Gilvan Sampaio, coordenador geral de Ciências da Terra do Instituto Nacional de Pesquisas Espaciais (Inpe), afirma que o El Niño tem levado a culpa sozinho, mas não é ele o principal responsável neste momento pela estiagem severa no Sudoeste amazônico e sim aquecimento excepcional do Oceano Atlântico Norte Tropical. O El Niño, porém, deve intensificar seus efeitos já na primavera. Combinados, os efeitos dos dois fenômenos podem provocar uma seca longa e devastadora, talvez a pior dos registros.
— Temos a pior combinação possível — enfatiza Sampaio.
A seca severa já fez o nível dos principais rios do Sul do Amazonas ficar abaixo da média histórica para esta época do ano, o período de estiagem. Um período naturalmente difícil se tornou dramático, com comunidades sem água e isoladas, pois a navegação se tornou difícil ou impossível em vários pontos de rios importantes, como Madeira, Juruá e Purus.
No estado do Amazonas, o mais atingido, 60% da população rural retira a água para o consumo humano diretamente, sem tratamento, de rios, igarapés, lagos ou açudes, segundo dados do IBGE. Apenas 10% da população do estado tem acesso à rede de água encanada.

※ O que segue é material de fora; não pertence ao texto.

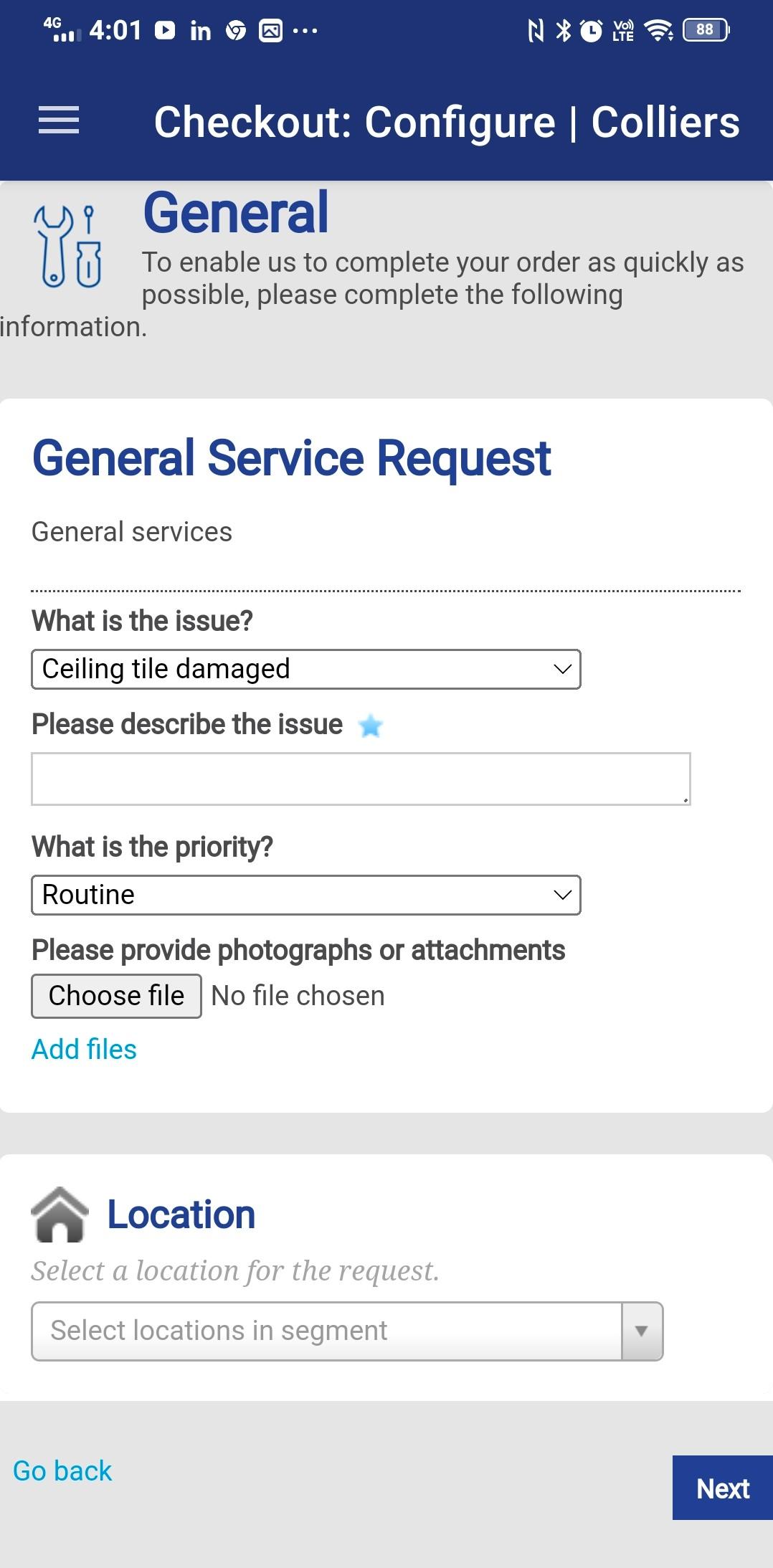Tap the Next button
Viewport: 773px width, 1568px height.
(723, 1488)
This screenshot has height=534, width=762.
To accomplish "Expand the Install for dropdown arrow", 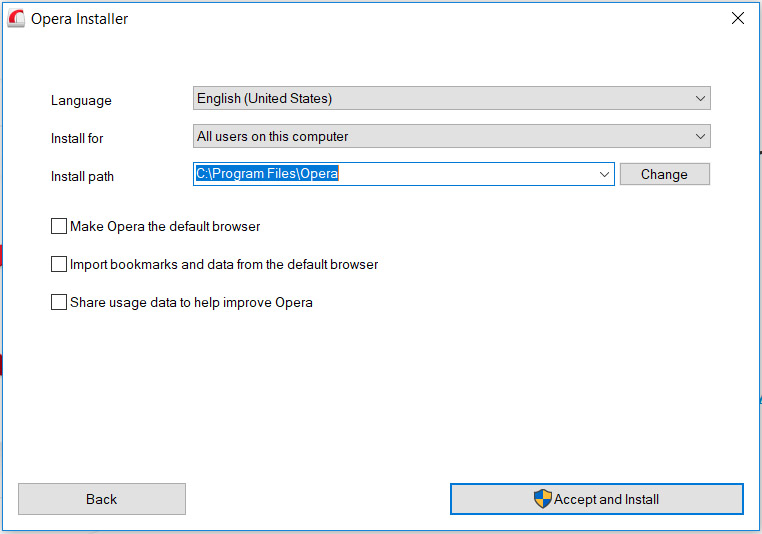I will pos(700,137).
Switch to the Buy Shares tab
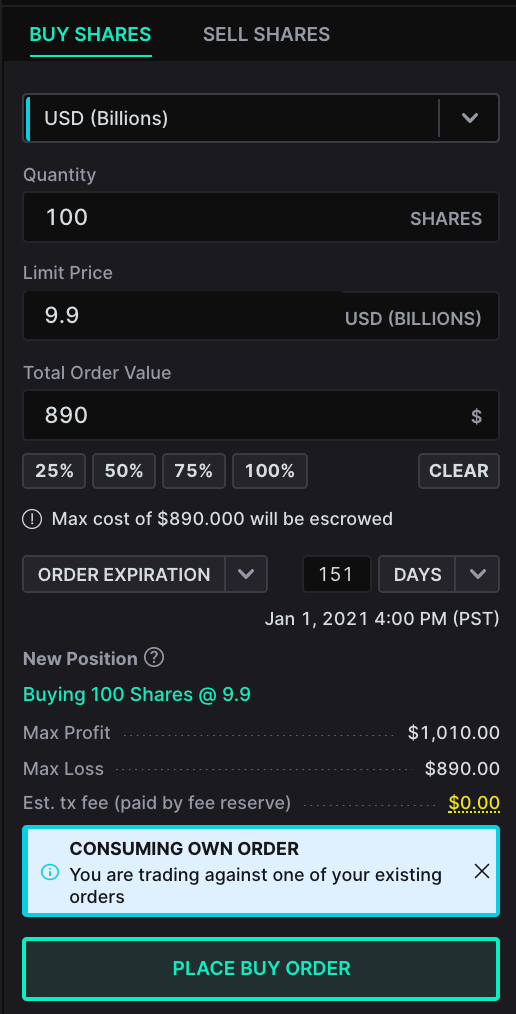This screenshot has height=1014, width=516. click(x=91, y=34)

— Em especial, a seca na Bacia do Rio Madeira deve piorar em virtude de o Atlântico Tropical Norte estar muito quente. Ou seja, lá não é o El Niño, que ainda está no início. Tudo indica que será uma situação semelhante ou até pior do que em 2005 no Sudoeste da Amazônia — destaca Sampaio.
O Atlântico superaquecido também foi a causa da devastadora seca de 2005, uma das piores registradas na Amazônia, só superada pela de 2010. Porém, diferentemente de 2023, 2005 não foi um ano de El Niño e em 2010 o Atlântico não estava tão quente quanto agora, diz Sampaio.
Por isso, este ano, com a combinação dos dois oceanos aquecidos a tendência é de uma seca generalizada no bioma.
— Este ano o Atlântico está ainda mais quente do que em 2005. Além disso, a combinação do Atlântico mais quente com o El Niño, que também reduz as chuvas na Amazônia, pode levar a uma seca de extensão e severidade ainda maior — frisa Sampaio.
À medida que o El Niño se fortalece, seus efeitos começam a ser sentidos com maior intensidade na Amazônia e a previsão é que as condições de seca avancem do Sudoeste para o Leste e o Norte da região ao longo da primavera e do verão. E perdurem pelo primeiro semestre de 2024.
Todo o Atlântico Norte e não apenas o Tropical tem estado excepcionalmente quente este ano. Anomalias de quase 2C na temperatura se manifestam em tempestades. Em setembro, o Atlântico Norte gerou o dobro do número de ciclones que o Pacífico, mesmo estando este em momento de El Niño. O Pacífico somou 37 ciclones contra 74 do Atlântico Norte.
A Bacia do Rio Madeira é a mais afetada pela atual seca e seus rios estão abaixo da cota mínima histórica. Sampaio explica que o aquecimento do Atlântico intensifica um fenômeno natural e que regula o clima no Sudoeste da Amazônia.
Normalmente, o ar que sobe para a atmosfera no Atlântico Tropical Norte desce no Centro-Sul da Amazônia nessa época do ano.
As águas mais quentes intensificam esse padrão de circulação atmosférica. O ar quente do oceano sobe com maior intensidade e também desce com força sobre a terra. É um sistema de alta pressão atmosférica, que aquece o ar por compressão e inibe a formação de nuvens e, consequentemente, de chuva.
Sampaio chama atenção para os efeitos do El Niño no Semi- Árido nordestino, sobretudo, a partir de 2024.
— O El Niño está se intensificando e a previsão atual aponta para situação de seca severa em 2024 nessa região — salienta o cientista.
As chuvas devem continuar muito intensas no Sul do Brasil na primavera e no verão. O calor segue forte em quase todo o país. Sampaio também destaca a possibilidade de eventos de chuva extrema nos estados de São Paulo, Rio de Janeiro e Mato Grosso do Sul. O volume de precipitação mensal pode até ficar abaixo da média, mas há risco de temporais com chuvas muito intensas e concentradas.